G. shook his head. "Heathen."
Sam chuckled at the insult. "You know it!"
They drove in silence for a few minutes before G. sighed. "Sam," he said, his voice hesitant and just a little bit broken.
"You don't gotta say anything G., not yet. Wait until you got some beers in you first."
"I've never been one for liquid courage."
"First time for everything, right? Besides, you're a light weight, one drink and you'll be spilling all your secrets."
"I am not a light weight."
"Yes, you are."
"That was one time!"
Sam cocked an eyebrow at G. for that, but chose to stay quiet.
Sam cleared his throat.
"Or so... Give or take. Whatever. Hey look, we're here!"
"Smooth change of topic there, G., real smooth," Sam said as he pulled into a parking spot.
"A man's got to do what a man's got to do," G. replied.
They walked to the bar together, out of habit checking it out before entering, seeing who loitered nearby, what the state of the exits were, if anyone inside appeared to be packing. They took their favorite booth, the one in the back corner half hidden by an old cigar store Indian and with a good view of both the front and rear exits.
Sam started a tab for them and ordered them a round of drinks and potato skins to get things started and then sat back and watched G. rip his napkin into a thousand little pieces.
"Planning on throwing a parade?" Sam eventually asked.
Startled, and a bit confused by the question, G. looked up and said, "Huh?"
"You got all the confetti you need right there," Sam explained, pointing to the pile of shredded napkin.
"Oh." With a sweep of his arm, G. cleared the table, shoving the bits of napkin into his hand and then cramming them into his pocket.
"Talk to me G."
G. rubbed the back of his neck, a nervous tell that Sam had been trying to cure him of for years. He was given a few moments reprieve as their beers and the appetizers arrived.
"Hey there, I'm Kay. You boys ready to order?" Sam had been to Adrian's and other hole-in-the-wall bars like it often enough to know that the waitresses at these kind of places came in two types, the kind that were looking for a good time and the ones that were looking for nothing more than someone to mother, even if only for the time it took to serve the food. He thanked his lucky stars that today they happened on the latter instead of the former.
"I'll have a Red Devil," Sam said, pointing to the burger with the jalapeño, pepper jack and hot sauce combination on the menu. "Medium rare."

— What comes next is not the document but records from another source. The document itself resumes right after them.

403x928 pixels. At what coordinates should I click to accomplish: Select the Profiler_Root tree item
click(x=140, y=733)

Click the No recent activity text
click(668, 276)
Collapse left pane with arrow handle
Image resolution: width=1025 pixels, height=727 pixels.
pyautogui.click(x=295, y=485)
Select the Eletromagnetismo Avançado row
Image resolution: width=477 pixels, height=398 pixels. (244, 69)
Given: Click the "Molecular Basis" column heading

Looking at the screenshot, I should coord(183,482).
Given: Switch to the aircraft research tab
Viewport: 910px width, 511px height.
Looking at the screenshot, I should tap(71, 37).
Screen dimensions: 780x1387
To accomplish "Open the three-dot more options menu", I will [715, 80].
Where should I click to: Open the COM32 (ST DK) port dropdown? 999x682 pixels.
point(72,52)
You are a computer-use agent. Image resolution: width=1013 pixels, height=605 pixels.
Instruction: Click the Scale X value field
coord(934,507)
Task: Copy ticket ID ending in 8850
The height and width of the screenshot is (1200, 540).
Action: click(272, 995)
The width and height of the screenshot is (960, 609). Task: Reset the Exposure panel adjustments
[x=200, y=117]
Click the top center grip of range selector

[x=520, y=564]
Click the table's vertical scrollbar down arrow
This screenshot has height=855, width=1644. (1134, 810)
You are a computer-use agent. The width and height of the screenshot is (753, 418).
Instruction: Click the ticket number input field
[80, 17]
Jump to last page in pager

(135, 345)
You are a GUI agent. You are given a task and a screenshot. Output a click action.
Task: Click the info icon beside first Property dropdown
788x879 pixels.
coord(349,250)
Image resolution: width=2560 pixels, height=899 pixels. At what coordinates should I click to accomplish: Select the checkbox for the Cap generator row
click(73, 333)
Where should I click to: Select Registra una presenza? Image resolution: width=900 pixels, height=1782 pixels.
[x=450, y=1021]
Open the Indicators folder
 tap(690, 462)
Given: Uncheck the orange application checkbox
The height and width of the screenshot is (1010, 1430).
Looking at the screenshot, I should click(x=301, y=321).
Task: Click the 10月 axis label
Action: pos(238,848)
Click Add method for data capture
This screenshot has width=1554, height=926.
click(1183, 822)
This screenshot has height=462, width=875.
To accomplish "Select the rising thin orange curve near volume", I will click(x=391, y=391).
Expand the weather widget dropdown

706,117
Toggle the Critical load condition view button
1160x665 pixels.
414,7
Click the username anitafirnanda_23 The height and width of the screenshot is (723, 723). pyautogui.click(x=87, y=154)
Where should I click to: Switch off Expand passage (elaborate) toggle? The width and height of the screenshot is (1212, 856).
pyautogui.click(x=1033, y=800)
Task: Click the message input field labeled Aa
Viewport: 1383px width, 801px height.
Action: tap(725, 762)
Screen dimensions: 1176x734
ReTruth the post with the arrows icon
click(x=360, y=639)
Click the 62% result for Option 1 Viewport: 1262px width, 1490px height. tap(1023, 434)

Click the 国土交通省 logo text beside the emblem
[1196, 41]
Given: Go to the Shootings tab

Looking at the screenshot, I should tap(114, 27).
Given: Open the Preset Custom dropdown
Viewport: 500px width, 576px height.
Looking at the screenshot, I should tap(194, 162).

"And for your side? Jojos, potato wedges, steak fries or regular?"
"Wedges. With extra salt."
"And for you?" she asked G. as she jotted down Sam's order.
"American, but skip the tomato."
Sam glowered at him. "That's just a cheeseburger then G."
G. shoved his menu placard into its stand along the wall. "No, it's a cheeseburger made with bleu cheese and has mayo."
"It's not red, white and blue without the red," Sam pointed out, teasing G. just a little. "Without the tomato it's just white and blue- that'd be a Finland then."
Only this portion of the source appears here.